YOUR GOAL: Write the next part of the plant clinic diagnosis text, starting after its last sentence.

TEXT SECTION:
Next up, we have a raspberry plant that was brought in for management advice. This sample already had been diagnosed upon entering the plant clinic, but we won’t give you the answer that quickly! The key symptom in this diagnosis is that the shoot tips of the raspberries are wilting. Additionally, there are two rows of punctures along the stem, beneath the point of wilting.

Spoiler alert: these two rows of punctures are actually made by female Raspberry cane borers (Oberea perspicillata), surrounding the point at which eggs have been laid in the pith of the raspberry cane. Upon hatching, larvae burrow down through the pith, making it down about an inch or two from the punctures by the first winter, and eventually making it down to ground level. To control for the Raspberry cane borer, it’s best to prune the raspberry canes below the puncture marks, or as far down as there is evident damage to the pith of the cane.


Raspberry Wilting; photo credit: Mark Longstroth, MSU Extension


Raspberry Cane Borer Larva; photo credit: Alan T. Eaton


Next in our line-up is a crabapple tree with an array of symptoms that are quite telling and commonly seen in our clinic. Looking at the crabapple branch, we could see darkened, mummified fruit, as well as blackened and crooked shoot tips (which we refer to as shepherd’s crooking).

(Stored items from a collection)
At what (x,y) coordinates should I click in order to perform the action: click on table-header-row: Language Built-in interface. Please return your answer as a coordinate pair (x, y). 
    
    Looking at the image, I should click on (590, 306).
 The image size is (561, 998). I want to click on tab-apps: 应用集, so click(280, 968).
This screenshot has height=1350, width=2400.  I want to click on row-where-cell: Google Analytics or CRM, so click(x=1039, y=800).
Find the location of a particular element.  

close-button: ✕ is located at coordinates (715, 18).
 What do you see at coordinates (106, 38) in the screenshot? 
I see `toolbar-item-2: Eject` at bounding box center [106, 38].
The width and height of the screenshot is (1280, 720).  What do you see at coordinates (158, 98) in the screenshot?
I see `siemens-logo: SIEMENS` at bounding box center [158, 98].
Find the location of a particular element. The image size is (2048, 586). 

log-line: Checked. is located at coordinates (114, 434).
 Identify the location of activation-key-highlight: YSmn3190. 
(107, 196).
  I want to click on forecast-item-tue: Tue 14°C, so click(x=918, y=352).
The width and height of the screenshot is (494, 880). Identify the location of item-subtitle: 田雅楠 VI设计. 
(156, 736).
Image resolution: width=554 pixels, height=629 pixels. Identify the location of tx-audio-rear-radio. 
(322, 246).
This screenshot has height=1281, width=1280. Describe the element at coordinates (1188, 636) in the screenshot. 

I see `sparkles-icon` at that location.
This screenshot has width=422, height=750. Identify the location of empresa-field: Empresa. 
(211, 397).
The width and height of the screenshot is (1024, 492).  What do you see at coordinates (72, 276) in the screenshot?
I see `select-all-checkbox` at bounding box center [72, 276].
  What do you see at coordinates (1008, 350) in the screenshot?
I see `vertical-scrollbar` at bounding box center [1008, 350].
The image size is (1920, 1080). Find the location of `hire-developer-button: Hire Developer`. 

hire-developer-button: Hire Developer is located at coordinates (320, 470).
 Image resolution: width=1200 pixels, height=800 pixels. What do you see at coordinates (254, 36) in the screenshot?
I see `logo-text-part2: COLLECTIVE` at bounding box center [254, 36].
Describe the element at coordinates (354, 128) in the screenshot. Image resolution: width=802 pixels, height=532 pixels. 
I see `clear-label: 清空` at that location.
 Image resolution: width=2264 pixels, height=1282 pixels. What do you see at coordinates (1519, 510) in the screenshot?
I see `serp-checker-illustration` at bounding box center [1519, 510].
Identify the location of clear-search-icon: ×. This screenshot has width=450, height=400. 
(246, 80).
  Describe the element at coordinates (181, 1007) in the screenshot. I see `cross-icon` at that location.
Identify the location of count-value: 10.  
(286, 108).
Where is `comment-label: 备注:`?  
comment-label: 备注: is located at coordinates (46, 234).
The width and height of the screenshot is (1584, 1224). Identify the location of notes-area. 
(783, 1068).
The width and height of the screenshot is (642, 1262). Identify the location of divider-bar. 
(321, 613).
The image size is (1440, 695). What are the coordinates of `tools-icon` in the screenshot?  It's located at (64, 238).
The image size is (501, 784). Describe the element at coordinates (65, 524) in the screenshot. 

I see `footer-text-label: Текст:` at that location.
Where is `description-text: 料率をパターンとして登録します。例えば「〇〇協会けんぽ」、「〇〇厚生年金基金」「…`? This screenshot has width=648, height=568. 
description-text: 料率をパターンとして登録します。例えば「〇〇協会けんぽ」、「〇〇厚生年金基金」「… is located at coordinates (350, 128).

YOUR RESPONSE:
Shepherd’s crooking symptom of Fire blight; Photo credit Don Hershman,

Upon further investigation in the lab, we could see under the microscope that there was bacterial streaming (i.e. the movement of bacteria out of the cut tissue) present in the fruit. Watch a youtube video of bacterial streaming HERE.  So cool!  This confirmed our suspicion that this crabapple tree has…Fire blight! Fire blight is a bacterial disease, caused by the bacteria Erwinia amylovora, that affects members of the rose family. The bacteria can be spread by insects, rain, or contaminated pruning tools, which is why rainy springs are conducive to the spread of Fire blight and why we recommend to disinfect pruning tools between every cut when working with plants of the rose family. Blossom blight (blackened, dead flower blooms) and oozing exudate from the tree or fruit are other tell-tale signs that your plant may have Fire blight. Unfortunately, there is no cure for Fire blight, so it’s best to prevent the spread of the disease and remove infected plant parts.


Last, but not least, is the grub that got away! Late one afternoon, we received a sample of a grub that was found in a mulch pile and placed it, along with some mulch, in a closed petri dish overnight. To our surprise, the grub was nowhere to be found the following morning – all that remained in the petri dish was mulch (see below).


Photo credit: Mari Hackbarth, Jeffco Plant Diagnostic Clinic

 Later that week, we received a sample of very similar-looking grubs. Upon morphological inspection (i.e. looking at the rastral pattern, or the arrangement of short hairs located above the anal slit of the abdomen), we were able to deduce that the grubs were likely bumble flower beetle larvae.


Rastral Pattern on Grub; photo credit: Mari Hackbarth, Jeffco Plant Diagnostic Clinic

Interestingly, bumble flower beetles form oval, earthen pupal cases as they mature into their adult forms and, looking more closely at second sample, we were even able to find some (see below)!


Bumble Flower Beetle Larvae and Pupae; photo credit: Mari Hackbarth, Jeffco Plant Diagnostic Clinic


Wait a minute!  If bumble flower beetles form pupae that look like big chunks of soil, and if our initial grub that got away looked very similar to the bumble flower beetle grubs…could our initial grub actually still be hiding in our petri dish in a pupa? What do you think?



 Bee Assassin Bug:


  1. Do you still have the sample so you can see if the pupal form is in there?

    1. We do - we're waiting to see if, in time, it pupates!

  2. this is a great Co-Horts post - thanks!